[Start of section]

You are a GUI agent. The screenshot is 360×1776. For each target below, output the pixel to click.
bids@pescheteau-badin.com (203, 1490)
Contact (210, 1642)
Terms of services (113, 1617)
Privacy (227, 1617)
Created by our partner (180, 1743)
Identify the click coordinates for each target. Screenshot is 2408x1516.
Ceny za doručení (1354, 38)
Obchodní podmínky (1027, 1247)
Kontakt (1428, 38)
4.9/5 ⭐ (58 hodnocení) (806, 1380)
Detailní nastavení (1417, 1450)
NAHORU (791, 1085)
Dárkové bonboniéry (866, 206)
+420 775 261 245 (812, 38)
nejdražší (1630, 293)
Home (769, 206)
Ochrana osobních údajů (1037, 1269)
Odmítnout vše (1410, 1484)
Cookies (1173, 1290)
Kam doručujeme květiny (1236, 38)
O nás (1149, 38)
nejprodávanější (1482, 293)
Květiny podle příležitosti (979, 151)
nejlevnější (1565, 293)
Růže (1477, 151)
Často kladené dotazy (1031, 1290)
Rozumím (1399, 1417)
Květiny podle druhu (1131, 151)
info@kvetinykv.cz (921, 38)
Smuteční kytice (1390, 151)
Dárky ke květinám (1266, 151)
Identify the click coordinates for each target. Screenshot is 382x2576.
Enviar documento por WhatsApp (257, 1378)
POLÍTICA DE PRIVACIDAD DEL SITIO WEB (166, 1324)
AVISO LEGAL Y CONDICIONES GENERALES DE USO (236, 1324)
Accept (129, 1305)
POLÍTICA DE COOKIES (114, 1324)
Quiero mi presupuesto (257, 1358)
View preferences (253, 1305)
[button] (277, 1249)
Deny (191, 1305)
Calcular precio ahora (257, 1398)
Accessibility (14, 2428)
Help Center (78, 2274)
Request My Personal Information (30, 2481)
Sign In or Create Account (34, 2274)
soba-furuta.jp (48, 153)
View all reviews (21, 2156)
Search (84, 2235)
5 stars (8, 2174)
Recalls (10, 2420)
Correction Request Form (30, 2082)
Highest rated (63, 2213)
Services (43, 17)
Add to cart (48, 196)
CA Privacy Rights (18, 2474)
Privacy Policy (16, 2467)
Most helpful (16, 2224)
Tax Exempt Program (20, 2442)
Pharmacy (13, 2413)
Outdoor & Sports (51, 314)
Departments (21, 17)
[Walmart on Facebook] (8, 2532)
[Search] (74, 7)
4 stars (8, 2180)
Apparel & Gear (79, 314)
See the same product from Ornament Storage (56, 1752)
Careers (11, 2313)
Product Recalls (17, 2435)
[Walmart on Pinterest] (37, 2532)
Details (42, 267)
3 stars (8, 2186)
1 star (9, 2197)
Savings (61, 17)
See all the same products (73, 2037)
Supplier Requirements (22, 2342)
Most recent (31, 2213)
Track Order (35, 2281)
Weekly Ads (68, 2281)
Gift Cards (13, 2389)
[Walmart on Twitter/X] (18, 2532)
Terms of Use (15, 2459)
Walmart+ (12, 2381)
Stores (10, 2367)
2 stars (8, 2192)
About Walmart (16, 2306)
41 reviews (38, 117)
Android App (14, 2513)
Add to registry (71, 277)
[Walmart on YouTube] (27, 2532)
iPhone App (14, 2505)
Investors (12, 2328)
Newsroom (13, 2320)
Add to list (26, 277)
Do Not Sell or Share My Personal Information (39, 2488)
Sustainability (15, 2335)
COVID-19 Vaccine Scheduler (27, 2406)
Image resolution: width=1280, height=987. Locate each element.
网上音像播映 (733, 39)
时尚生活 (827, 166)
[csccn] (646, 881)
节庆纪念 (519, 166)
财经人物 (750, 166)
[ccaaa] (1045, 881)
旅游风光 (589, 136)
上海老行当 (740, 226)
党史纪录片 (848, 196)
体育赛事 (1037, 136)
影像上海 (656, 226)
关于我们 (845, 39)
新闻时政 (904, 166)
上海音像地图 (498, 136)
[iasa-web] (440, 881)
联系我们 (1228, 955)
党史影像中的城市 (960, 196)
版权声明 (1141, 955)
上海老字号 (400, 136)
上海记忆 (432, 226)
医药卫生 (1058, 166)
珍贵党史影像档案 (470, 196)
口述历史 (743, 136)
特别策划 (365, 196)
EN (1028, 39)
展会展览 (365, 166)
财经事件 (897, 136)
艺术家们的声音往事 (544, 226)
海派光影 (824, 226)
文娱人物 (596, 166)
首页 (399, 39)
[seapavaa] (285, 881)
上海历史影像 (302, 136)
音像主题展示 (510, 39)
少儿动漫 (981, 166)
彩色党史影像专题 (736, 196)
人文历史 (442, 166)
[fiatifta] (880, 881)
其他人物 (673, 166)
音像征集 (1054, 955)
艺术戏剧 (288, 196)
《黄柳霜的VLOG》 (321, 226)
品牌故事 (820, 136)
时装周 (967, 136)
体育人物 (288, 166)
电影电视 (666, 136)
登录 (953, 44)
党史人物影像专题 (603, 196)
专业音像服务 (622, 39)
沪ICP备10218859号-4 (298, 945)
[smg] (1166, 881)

[End of section]

Would you output, unchanged, each line from the start of the records to the line that holds "POLÍTICA DE PRIVACIDAD", both included and nothing else?

SOLUTION TO THE PROBLEM:
You are a GUI agent. The screenshot is 360×1776. For each target below, output the pixel to click.
bids@pescheteau-badin.com (203, 1490)
Contact (210, 1642)
Terms of services (113, 1617)
Privacy (227, 1617)
Created by our partner (180, 1743)
Identify the click coordinates for each target. Screenshot is 2408x1516.
Ceny za doručení (1354, 38)
Obchodní podmínky (1027, 1247)
Kontakt (1428, 38)
4.9/5 ⭐ (58 hodnocení) (806, 1380)
Detailní nastavení (1417, 1450)
NAHORU (791, 1085)
Dárkové bonboniéry (866, 206)
+420 775 261 245 (812, 38)
nejdražší (1630, 293)
Home (769, 206)
Ochrana osobních údajů (1037, 1269)
Odmítnout vše (1410, 1484)
Cookies (1173, 1290)
Kam doručujeme květiny (1236, 38)
O nás (1149, 38)
nejprodávanější (1482, 293)
Květiny podle příležitosti (979, 151)
nejlevnější (1565, 293)
Růže (1477, 151)
Často kladené dotazy (1031, 1290)
Rozumím (1399, 1417)
Květiny podle druhu (1131, 151)
info@kvetinykv.cz (921, 38)
Smuteční kytice (1390, 151)
Dárky ke květinám (1266, 151)
Identify the click coordinates for each target. Screenshot is 382x2576.
Enviar documento por WhatsApp (257, 1378)
POLÍTICA DE PRIVACIDAD DEL SITIO WEB (166, 1324)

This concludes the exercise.